When you are born again, I’m trying to make this as simple as I can, you receive a new nature. Before you were born again, you only had one nature—Adamic, sinful, rebellious against God. When you are born again, you get a new nature. Now, take that word “nature” in order to try to understand it a little better, and think of it as a capacity. Some use the word principle. Now, there are some that say when you’re saved, you absolutely have no more sinful nature. I disagree. I believe you still have a sinful nature, but you now have a new nature that if you yield to the new nature, that you have a capacity or an ability to live a life that pleases God which you did not have before you were saved.
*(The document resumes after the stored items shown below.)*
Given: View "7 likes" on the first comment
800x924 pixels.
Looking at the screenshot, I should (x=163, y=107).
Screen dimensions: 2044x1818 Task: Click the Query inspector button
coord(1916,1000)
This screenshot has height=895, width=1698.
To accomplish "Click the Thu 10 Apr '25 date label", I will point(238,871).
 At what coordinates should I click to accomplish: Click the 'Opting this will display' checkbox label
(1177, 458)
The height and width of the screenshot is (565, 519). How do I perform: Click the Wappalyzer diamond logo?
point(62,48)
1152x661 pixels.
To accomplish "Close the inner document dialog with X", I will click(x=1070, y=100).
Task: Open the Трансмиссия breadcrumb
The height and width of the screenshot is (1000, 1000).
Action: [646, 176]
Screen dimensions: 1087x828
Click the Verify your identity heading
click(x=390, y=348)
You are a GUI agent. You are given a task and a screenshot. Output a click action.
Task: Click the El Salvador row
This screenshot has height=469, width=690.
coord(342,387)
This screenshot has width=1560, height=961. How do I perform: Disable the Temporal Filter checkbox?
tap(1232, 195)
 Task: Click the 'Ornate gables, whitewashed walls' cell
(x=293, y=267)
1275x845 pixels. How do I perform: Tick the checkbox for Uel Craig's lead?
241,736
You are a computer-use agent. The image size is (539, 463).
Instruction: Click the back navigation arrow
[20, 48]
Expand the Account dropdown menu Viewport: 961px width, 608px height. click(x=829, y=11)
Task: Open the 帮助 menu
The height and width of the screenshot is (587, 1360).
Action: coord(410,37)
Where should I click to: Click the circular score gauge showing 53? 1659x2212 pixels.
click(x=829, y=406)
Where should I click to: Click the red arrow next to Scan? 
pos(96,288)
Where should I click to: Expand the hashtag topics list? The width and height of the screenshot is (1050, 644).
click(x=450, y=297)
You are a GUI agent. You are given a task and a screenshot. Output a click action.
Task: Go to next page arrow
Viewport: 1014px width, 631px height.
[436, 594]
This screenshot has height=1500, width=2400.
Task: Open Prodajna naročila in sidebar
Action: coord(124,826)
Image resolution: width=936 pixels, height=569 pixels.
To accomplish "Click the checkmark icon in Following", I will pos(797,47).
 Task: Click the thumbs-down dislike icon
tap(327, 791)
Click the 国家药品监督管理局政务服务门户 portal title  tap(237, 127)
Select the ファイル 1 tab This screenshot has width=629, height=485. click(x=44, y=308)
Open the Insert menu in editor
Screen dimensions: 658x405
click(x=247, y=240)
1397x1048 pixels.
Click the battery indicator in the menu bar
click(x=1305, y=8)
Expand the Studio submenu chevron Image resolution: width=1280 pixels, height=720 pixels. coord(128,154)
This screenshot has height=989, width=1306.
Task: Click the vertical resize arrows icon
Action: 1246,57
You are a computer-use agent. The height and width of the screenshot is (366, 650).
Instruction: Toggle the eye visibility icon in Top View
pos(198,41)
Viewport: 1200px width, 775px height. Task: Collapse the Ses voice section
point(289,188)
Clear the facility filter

This is why Paul, in Romans 7, said, “O wretched man that I am! who shall deliver me from the body of this death?” I believe Paul was a Christian, and he was struggling still with that sin nature. Not to discourage you, but you’re going to battle with that until you go home to heaven to be with the Lord. That sin nature will be a battle all the way to the grave or to the rapture of the Church. But the more you yield to the new nature or capacity, the more you walk in the Spirit, the more you’ll bring forth the likeness of Christ, the more you grow, the more victorious you are in the Lord.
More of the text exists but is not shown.